DOSTARCZONE INFORMACJE —

---*---

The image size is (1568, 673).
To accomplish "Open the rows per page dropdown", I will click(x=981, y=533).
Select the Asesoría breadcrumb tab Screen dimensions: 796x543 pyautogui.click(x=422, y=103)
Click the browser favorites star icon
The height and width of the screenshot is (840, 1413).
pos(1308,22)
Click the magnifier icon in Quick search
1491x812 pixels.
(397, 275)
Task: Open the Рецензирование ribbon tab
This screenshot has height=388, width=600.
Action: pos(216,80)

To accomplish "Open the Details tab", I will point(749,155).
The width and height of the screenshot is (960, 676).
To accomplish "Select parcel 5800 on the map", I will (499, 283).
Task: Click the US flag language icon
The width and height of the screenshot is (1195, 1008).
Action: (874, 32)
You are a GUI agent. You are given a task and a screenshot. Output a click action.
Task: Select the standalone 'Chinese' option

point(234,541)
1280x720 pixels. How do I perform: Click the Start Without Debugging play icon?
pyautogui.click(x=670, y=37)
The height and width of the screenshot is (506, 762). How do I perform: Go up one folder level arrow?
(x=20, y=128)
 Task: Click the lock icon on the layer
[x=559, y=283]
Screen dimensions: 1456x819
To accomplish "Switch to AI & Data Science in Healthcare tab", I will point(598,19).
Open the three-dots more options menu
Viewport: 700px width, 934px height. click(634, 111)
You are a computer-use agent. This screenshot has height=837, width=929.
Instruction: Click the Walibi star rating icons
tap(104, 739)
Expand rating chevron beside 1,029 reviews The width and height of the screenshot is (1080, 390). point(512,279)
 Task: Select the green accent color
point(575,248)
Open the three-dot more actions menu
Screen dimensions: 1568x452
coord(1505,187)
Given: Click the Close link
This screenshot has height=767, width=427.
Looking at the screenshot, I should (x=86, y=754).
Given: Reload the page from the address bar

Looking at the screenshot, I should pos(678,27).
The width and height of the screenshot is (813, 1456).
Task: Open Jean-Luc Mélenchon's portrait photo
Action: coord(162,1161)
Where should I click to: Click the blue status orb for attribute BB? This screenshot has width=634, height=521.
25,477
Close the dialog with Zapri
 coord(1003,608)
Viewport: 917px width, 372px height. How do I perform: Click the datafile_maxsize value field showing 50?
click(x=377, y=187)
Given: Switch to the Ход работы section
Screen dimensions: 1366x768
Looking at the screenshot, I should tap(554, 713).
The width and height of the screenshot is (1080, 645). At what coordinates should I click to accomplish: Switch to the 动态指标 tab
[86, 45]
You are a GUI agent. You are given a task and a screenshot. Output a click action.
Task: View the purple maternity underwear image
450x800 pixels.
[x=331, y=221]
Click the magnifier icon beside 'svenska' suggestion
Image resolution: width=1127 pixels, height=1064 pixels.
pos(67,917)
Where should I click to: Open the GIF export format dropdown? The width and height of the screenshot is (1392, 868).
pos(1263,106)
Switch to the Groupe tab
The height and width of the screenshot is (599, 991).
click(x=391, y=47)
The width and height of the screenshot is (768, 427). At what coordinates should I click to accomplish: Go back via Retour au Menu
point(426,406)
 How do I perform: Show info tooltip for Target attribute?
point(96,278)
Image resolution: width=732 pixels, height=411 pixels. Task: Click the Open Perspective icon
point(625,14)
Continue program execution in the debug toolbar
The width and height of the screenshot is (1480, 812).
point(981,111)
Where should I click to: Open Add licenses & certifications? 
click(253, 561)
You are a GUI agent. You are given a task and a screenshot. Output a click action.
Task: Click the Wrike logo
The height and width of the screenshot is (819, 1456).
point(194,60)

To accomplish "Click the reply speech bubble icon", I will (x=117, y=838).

---*---

TWOJE ZADANIE —
Przekształć fragment materiału między wierszami zawierającymi „Viewport: 917px width, 372px” i „Looking at the screenshot, I should tap(554, 713).”, włącznie z nimi, w plik CSV o dwóch kolumnach „tresc” i „odpowiedz”, z jednym wierszem na każdą parę treści i odpowiedzi. Proszę ująć każdą wartość w cudzysłów, a łamania wierszy zamienić na spacje.

WYNIK ĆWICZENIA —
tresc,odpowiedz
"Viewport: 917px width, 372px height. How do I perform: Click the datafile_maxsize value field showing 50?","click(x=377, y=187)"
"Given: Switch to the Ход работы section Screen dimensions: 1366x768","Looking at the screenshot, I should tap(554, 713)."